It is not required but perfectly acceptable to also print
the prices of items.
Web Page and other Rankings
This part is not taken into account for marking and is optional.
You may experiment with the rudimentary web page we have provided.
For this, type in the following command in a terminal window of the VM:
php -S 127.0.0.1:8000 &
Now run firefox (in the VM) and go to
http://127.0.0.1:8000.
You will see a simple web page where you can type in a keyword, press
the button next to it, and get displayed to result of running
your java Searcher program with the appropriate parameters.
You may try to add a way to see the description of items (e.g., by clicking on them),
or to highlight (e.g., in bold font) each occurrence of the keywords in the
display.
You may want to experiment by adding two more buttons:
one to rank by
lowest price and one for ranking by
smallest distance.
In each case, for items with equal price or equal distance, respectively,
you should then order by Lucene score, and finally order by
smallest distance and lowest price, respectively.
NOTE
You do
not need to implement the three functions
basicSearch(String query, int NumResultsToSkip, int numResultsToReturn),
spatialSearch(String query, SearchRegion region, int NumResultsToSkip, int numResultsToReturn)
and
getHTMLforItemId(String itemId) that were mentioned on
the lecture slides!
The final version of the second assignment is what you see written on this web page.
Part D: Automize
Write a small
runLoad.sh script.
First, if they do not exists yet, this script
creates the geo-coordinates table and the spatial index.
Next, the script compiles your
Indexer.java and runs it
in order to build the Lucene index.
Finally, the script compiles your
Searcher.java program.
Thus, after completion of this script, one may call the Searcher program
via
java Searcher "list of keywords" (or, with the
additional parameters) to obtain the correct output.
Sample Files
In the zip-file
sampleFiles.zip
we have provided four three sample files the help you get going:
Indexer.java which creates an index in a directory "indexes"

[Records supplied]

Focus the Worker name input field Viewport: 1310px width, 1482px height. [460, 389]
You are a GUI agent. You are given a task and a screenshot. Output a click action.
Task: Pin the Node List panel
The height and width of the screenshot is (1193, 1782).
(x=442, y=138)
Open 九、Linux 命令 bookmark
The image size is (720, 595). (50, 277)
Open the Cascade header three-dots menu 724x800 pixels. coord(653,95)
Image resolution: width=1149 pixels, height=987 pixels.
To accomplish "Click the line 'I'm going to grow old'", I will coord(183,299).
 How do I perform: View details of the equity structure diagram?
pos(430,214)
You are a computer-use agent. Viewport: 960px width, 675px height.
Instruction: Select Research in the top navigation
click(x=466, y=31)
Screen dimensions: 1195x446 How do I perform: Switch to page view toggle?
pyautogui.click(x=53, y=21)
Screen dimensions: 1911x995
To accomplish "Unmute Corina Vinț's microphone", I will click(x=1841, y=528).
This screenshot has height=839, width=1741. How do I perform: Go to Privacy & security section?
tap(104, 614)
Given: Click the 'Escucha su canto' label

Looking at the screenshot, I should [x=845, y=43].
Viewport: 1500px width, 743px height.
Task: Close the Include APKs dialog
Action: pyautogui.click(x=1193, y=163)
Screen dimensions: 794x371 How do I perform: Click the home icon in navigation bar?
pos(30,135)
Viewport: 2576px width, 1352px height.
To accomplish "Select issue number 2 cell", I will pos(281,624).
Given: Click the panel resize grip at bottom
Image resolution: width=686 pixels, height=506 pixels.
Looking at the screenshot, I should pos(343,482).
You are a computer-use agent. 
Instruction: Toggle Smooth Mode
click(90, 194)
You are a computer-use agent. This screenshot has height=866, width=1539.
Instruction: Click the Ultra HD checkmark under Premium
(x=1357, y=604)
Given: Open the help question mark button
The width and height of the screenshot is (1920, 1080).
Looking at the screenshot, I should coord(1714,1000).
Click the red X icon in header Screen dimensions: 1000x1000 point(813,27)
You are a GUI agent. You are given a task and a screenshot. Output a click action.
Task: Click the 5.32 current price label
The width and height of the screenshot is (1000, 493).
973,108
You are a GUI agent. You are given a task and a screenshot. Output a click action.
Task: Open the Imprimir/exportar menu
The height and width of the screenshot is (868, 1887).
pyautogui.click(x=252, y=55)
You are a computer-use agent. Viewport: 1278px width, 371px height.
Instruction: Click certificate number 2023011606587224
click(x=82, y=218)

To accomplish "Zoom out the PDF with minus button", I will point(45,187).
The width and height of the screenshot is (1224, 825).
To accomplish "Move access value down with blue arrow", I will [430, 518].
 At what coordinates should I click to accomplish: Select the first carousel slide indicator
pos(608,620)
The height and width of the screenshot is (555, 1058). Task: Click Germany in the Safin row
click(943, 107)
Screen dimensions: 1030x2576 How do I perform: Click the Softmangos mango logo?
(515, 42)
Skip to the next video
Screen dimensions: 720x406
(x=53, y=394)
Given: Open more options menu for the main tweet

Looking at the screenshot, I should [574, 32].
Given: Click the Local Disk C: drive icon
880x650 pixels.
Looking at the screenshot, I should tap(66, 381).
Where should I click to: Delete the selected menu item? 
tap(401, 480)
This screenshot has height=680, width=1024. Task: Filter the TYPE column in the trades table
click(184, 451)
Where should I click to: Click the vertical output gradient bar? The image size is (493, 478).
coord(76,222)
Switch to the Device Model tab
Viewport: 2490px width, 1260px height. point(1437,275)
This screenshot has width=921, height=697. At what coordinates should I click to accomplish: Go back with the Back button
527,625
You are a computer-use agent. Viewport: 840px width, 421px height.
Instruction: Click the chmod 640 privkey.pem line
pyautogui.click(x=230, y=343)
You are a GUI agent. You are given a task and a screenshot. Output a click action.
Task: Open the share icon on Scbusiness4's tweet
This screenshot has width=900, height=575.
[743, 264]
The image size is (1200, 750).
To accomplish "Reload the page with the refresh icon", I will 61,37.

[Exercise task A]
Set out, as a numbered list with blank lines omitted, the part of the records that opens with the line containing "This screenshot has height=839, width=1741." and closes with the line containing "I will pos(281,624).".
[Exercise task B]
Carry on the assignment instructions about the Lucene search program from where they stop.
The records are unrelated to the text.

[Task output A]
1. This screenshot has height=839, width=1741. How do I perform: Go to Privacy & security section?
2. tap(104, 614)
3. Given: Click the 'Escucha su canto' label
4. Looking at the screenshot, I should [x=845, y=43].
5. Viewport: 1500px width, 743px height.
6. Task: Close the Include APKs dialog
7. Action: pyautogui.click(x=1193, y=163)
8. Screen dimensions: 794x371 How do I perform: Click the home icon in navigation bar?
9. pos(30,135)
10. Viewport: 2576px width, 1352px height.
11. To accomplish "Select issue number 2 cell", I will pos(281,624).

[Task output B]
and adds a few documents (the ones shown in the lecture slides)
into the index.
You can compile and run this class via the two-line
run-Indexer.sh
shell-script provided.
Then the file
Searcher.java which runs a keyword search with
the keyword provided as argument.
You can compile and run this class (searching for the keyword "the")
via the shell-script
run-Searcher.sh.
Finally, there is a file
jdbc.java.
It runs a simple query against the MySQL "ad" database and displays the result.
You can compile and run this program via the
run-jdbc.sh script provided.
Note that on the VM, under the directory
AD_assignment2 we have already
unpacked this zip file for you.
What to submit:
You should submit a file
assignment2.zip containing these files (and no directories whatsoever):
- (Optionally) A plain text file README.txt, with any comments you would like to make.
- Your MySQL scripts createSpatialIndex.sql, dropSpatialIndex.sql.
- The shell script runLoad.sh as described above.
- The Java file Indexer.java containing the source code of your Lucene Indexer.
- The Java file Searcher.java containing the source code of your Lucene Indexer.
- The Java file DbManager.java as provided by us.
- (optionally) partner.txt containing your partner's details.
- (optionally) index.php for running the Searcher via a web-page.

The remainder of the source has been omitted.